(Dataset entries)
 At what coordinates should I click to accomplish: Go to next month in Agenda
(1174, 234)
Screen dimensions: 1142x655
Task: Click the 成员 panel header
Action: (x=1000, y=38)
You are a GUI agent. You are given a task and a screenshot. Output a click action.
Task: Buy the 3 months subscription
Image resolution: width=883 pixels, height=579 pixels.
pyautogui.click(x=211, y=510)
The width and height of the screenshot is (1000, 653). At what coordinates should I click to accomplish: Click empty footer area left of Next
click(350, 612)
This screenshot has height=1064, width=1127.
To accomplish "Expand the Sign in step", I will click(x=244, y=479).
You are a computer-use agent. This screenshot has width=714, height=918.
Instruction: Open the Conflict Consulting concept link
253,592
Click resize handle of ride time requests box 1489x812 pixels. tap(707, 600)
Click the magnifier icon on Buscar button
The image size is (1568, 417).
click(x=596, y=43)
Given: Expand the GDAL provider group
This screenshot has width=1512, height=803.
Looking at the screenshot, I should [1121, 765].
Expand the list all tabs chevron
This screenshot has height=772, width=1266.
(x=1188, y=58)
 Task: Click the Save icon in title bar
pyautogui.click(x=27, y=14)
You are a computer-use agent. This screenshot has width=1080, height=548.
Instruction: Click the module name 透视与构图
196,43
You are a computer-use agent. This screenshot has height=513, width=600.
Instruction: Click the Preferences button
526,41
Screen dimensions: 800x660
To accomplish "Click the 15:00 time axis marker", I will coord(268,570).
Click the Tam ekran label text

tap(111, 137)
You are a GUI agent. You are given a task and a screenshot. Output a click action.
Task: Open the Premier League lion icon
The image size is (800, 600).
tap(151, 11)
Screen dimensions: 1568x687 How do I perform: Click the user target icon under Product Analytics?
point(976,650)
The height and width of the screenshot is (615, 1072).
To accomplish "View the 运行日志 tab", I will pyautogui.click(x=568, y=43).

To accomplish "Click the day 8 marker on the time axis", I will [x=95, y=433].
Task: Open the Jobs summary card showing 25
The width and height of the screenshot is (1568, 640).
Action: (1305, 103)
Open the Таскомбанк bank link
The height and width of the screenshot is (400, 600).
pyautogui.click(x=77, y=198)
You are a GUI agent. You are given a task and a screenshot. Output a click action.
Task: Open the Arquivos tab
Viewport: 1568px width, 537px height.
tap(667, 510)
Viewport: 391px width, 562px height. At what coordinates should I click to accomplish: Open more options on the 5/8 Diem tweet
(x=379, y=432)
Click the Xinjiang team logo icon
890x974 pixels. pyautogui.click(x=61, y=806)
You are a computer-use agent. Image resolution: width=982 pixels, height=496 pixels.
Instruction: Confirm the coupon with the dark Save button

## WHAT YOU SHOULD DO
Please type the entries above out again exactly.

## SOLUTION FOR THIS EXERCISE
 At what coordinates should I click to accomplish: Go to next month in Agenda
(1174, 234)
Screen dimensions: 1142x655
Task: Click the 成员 panel header
Action: (x=1000, y=38)
You are a GUI agent. You are given a task and a screenshot. Output a click action.
Task: Buy the 3 months subscription
Image resolution: width=883 pixels, height=579 pixels.
pyautogui.click(x=211, y=510)
The width and height of the screenshot is (1000, 653). At what coordinates should I click to accomplish: Click empty footer area left of Next
click(350, 612)
This screenshot has height=1064, width=1127.
To accomplish "Expand the Sign in step", I will click(x=244, y=479).
You are a computer-use agent. This screenshot has width=714, height=918.
Instruction: Open the Conflict Consulting concept link
253,592
Click resize handle of ride time requests box 1489x812 pixels. tap(707, 600)
Click the magnifier icon on Buscar button
The image size is (1568, 417).
click(x=596, y=43)
Given: Expand the GDAL provider group
This screenshot has width=1512, height=803.
Looking at the screenshot, I should [1121, 765].
Expand the list all tabs chevron
This screenshot has height=772, width=1266.
(x=1188, y=58)
 Task: Click the Save icon in title bar
pyautogui.click(x=27, y=14)
You are a computer-use agent. This screenshot has width=1080, height=548.
Instruction: Click the module name 透视与构图
196,43
You are a computer-use agent. This screenshot has height=513, width=600.
Instruction: Click the Preferences button
526,41
Screen dimensions: 800x660
To accomplish "Click the 15:00 time axis marker", I will coord(268,570).
Click the Tam ekran label text

tap(111, 137)
You are a GUI agent. You are given a task and a screenshot. Output a click action.
Task: Open the Premier League lion icon
The image size is (800, 600).
tap(151, 11)
Screen dimensions: 1568x687 How do I perform: Click the user target icon under Product Analytics?
point(976,650)
The height and width of the screenshot is (615, 1072).
To accomplish "View the 运行日志 tab", I will pyautogui.click(x=568, y=43).

To accomplish "Click the day 8 marker on the time axis", I will [x=95, y=433].
Task: Open the Jobs summary card showing 25
The width and height of the screenshot is (1568, 640).
Action: (1305, 103)
Open the Таскомбанк bank link
The height and width of the screenshot is (400, 600).
pyautogui.click(x=77, y=198)
You are a GUI agent. You are given a task and a screenshot. Output a click action.
Task: Open the Arquivos tab
Viewport: 1568px width, 537px height.
tap(667, 510)
Viewport: 391px width, 562px height. At what coordinates should I click to accomplish: Open more options on the 5/8 Diem tweet
(x=379, y=432)
Click the Xinjiang team logo icon
890x974 pixels. pyautogui.click(x=61, y=806)
You are a computer-use agent. Image resolution: width=982 pixels, height=496 pixels.
Instruction: Confirm the coupon with the dark Save button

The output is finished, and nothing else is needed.